The study appears in the journal Environmental Research.
Models' Altered Photos in Ads Harm Kids: AMA
The use of software-altered photographs of models in advertisements can give children and teens unrealistic expectations of body image and guidelines are needed to control the practice, a new American Medical Association policy says.
The guidelines should be developed by advertising groups working with public and private sector organizations involved in child and teen health, the AMA says.
"The appearance of advertisements with extremely altered models can create unrealistic expectations of appropriate body image. In one image, a model's waist was slimmed so severely, her head appeared to be wider than her waist," AMA Board Member Dr. Barbara L. McAneny said in an AMA news release. "We must stop exposing impressionable children and teenagers to advertisements portraying models with body types only attainable with the help of photo editing software."
The policy was passed Tuesday at the AMA's annual meeting.
Fake Fat Makes Rats Gain Weight: Study
You'll gain weight, not lose it, if you eat products that contain the calorie- and fat-free fat substitute Olean, according to a new study.
Rats that were fed Olean-containing potato chips as part of a high-fat diet ate more overall and gained more weight than rats that ate regular potato chips as part of a high-fat diet, Purdue University researchers found, ABC News reported.
The study was published this week in the journal Behavioral Neuroscience.
"Fat substitutes can interfere with the body's ability to regulate what it eats, and that can result in overeating," explained lead author and psychology professor Susan Swithers, ABC News reported.
In addition, weight gain may occur due to fake fats' disruption of the body's ability to digest and metabolize food, researchers say.
Hospitalizations Linked to Blood Poisonings Rising: CDC
Hospitalizations for sepsis (blood poisoning) in the United States more than doubled between 2000 and 2008, a new study finds.

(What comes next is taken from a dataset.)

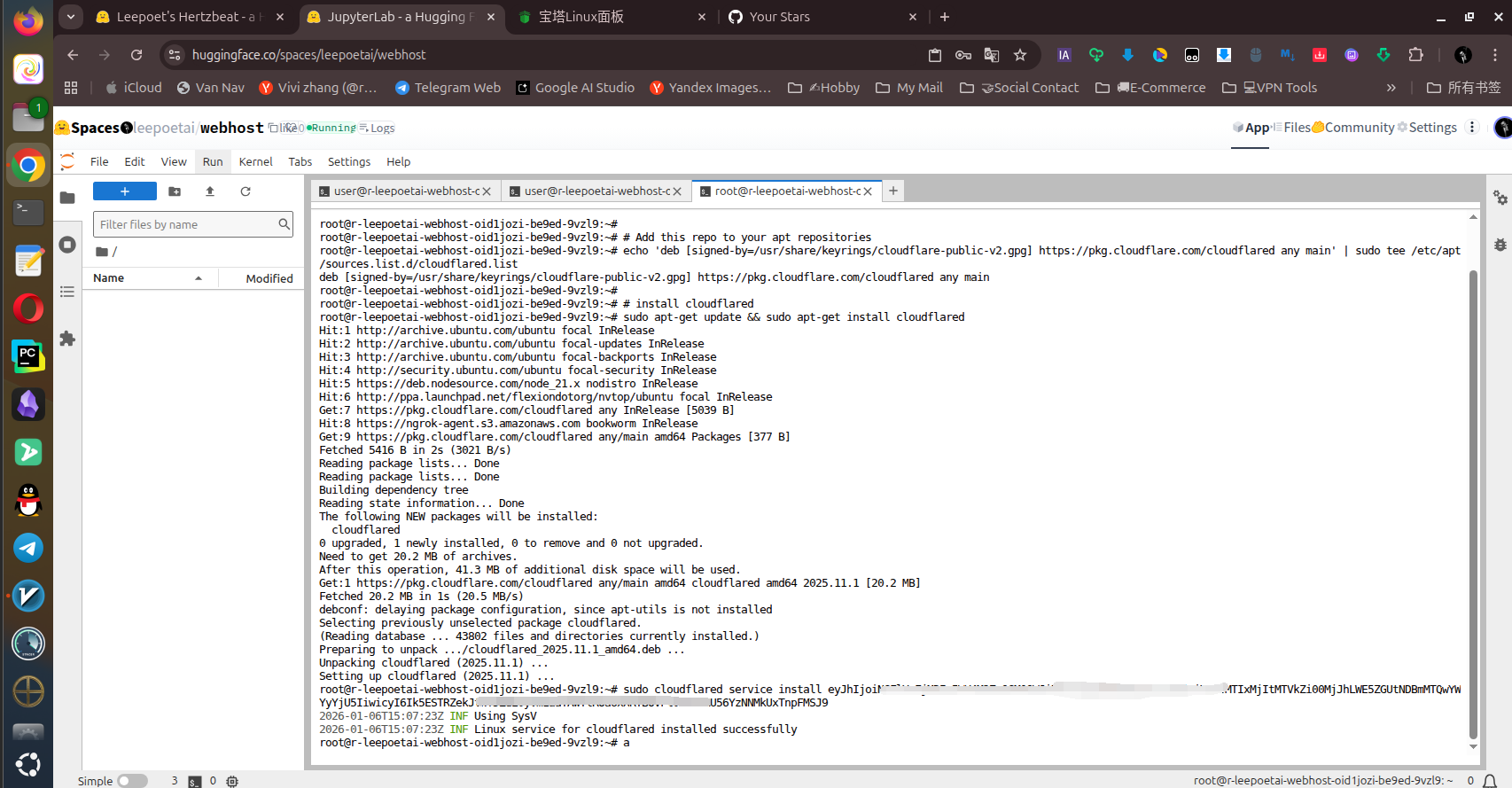Viewport: 1512px width, 788px height.
Task: Open the Logs link for the Space
Action: point(382,129)
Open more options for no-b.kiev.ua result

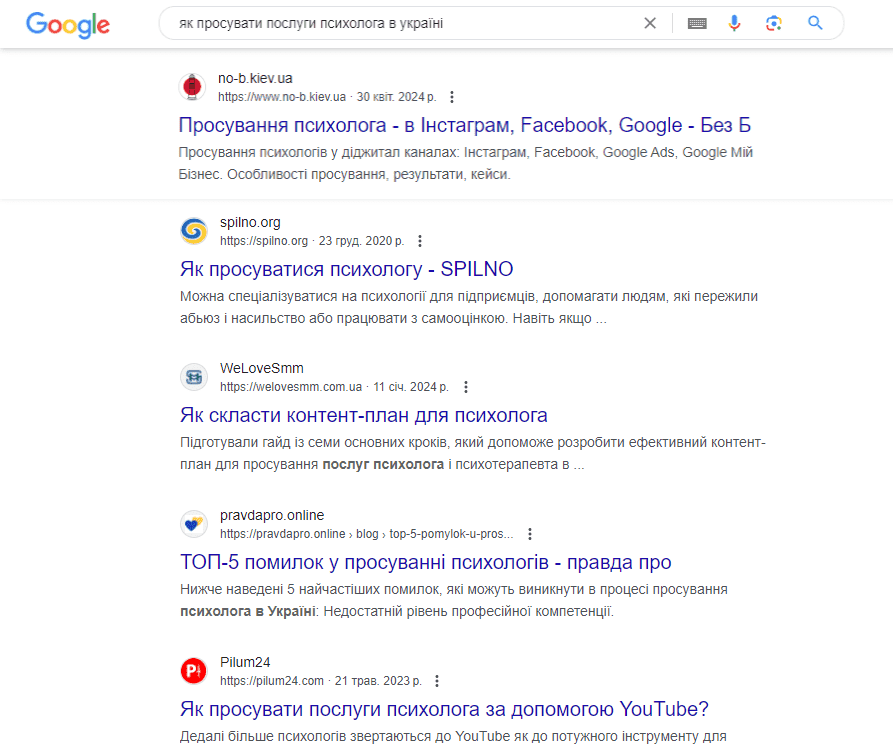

Two-thirds of the cases involved people 65 and older and the rate of sepsis increased with age. The hospitalization rate for sepsis among people 85 and older was 30 times higher than for those younger than 65, the Centers for Disease Control and Prevention researchers said, msnbc.com reported.
Among the other findings in the report released Tuesday:
- Patients with sepsis spent 75 percent longer in hospital than other patients.
- Sepsis patients were more than eight times as likely to die as other patients.
- The overall death rate for sepsis patients was 17 percent, but rose to 20 percent among sepsis patients 65 and over.
Sepsis patients who survive can be left with debilitating problems such as mental impairment, physical disabilities and organ damage, the researchers said, msnbc.com reported.
Supreme Court Justice Sotomayor Discusses Her Diabetes
Having diabetes doesn't prevent you from doing anything you want, U.S. Supreme Court Justice Sonia Sotomayor said Tuesday when she met with a group of children who have diabetes.
"It's a disease you have to deal with, but you can," she told the 150 children, the Associated Press reported.
Sotomayer, 56, learned she had diabetes when she was seven years old and coping with it has become second nature. She injects herself with insulin four to six times a day.
It's no secret that Sotomayor has diabetes, but this is the first time she's spoken so openly about managing the chronic condition, the AP reported. Her meeting with the children was part of the Juvenile Diabetes Research Foundation's Children's Congress.